Document excerpt:
◆ ◆ ◆ ◆ ◆ ◆ ◆

Yes, at first the local accents were a bit difficult.  The Glasgow accent took me years to understand, but I didn't hear it every day.


----------



## Ameriscot (Nov 23, 2014)

hollydolly said:


> LOL..I am Scottish born and bred as you know, you don't have to sell it to me chikadee. and it's lovely to have so many Americans here in the UK .. but honestly I am just curious , ...the USA is vast, so aren't there many places in the US that provide all of those things?  Just makes me wonder why sooo many Brits migrate to America



In a word.  No.  There is no place in the US that provides every single one of those things.  There are huge differences in attitudes, the US has too many guns, too many evangelicals in power, too much homophobia and racism.  Not bashing the US, but I'd rather be here.

Also, the US has no ancient sites (except for a few native American ones in the SW), which I love.  No NHS.  In Scotland nobody cares if you go to church, people don't ask you your occupation right off the bat when they meet you.  In my immediate area (village) there is zero crime.


----------



## Twixie (Nov 23, 2014)

What were your thoughts on the Scottish referendum..??


----------



## hollydolly (Nov 23, 2014)

Ameriscot said:


> In a word.  No.  There is no place in the US that provides every single one of those things.  There are huge differences in attitudes, the US has too many guns, too many evangelicals in power, too much homophobia and racism.  Not bashing the US, but I'd rather be here.
> 
> Also, the US has no ancient sites (except for a few native American ones in the SW), which I love.  No NHS.  In Scotland nobody cares if you go to church, people don't ask you your occupation right off the bat when they meet you.  In my immediate area (village) there is zero crime.

◆ ◆ ◆ ◆ ◆ ◆ ◆

Data for analysis:
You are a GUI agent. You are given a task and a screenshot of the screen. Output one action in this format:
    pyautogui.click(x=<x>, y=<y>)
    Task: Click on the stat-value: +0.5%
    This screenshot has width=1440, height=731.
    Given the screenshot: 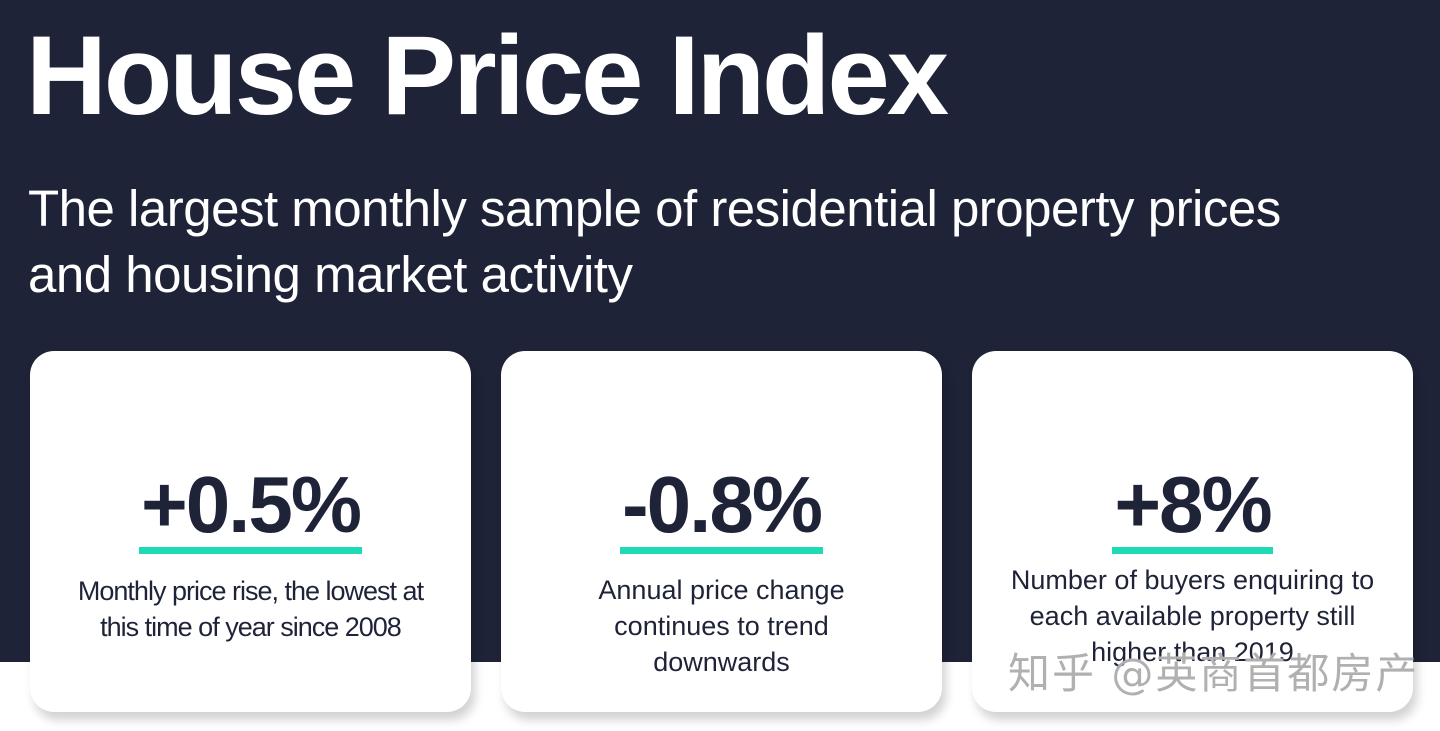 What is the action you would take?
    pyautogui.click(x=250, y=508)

◆ ◆ ◆ ◆ ◆ ◆ ◆

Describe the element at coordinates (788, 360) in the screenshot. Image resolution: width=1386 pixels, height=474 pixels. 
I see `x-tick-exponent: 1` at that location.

◆ ◆ ◆ ◆ ◆ ◆ ◆

In the forum thread, how much crime does Ameriscot report in the immediate village area?

There is zero crime.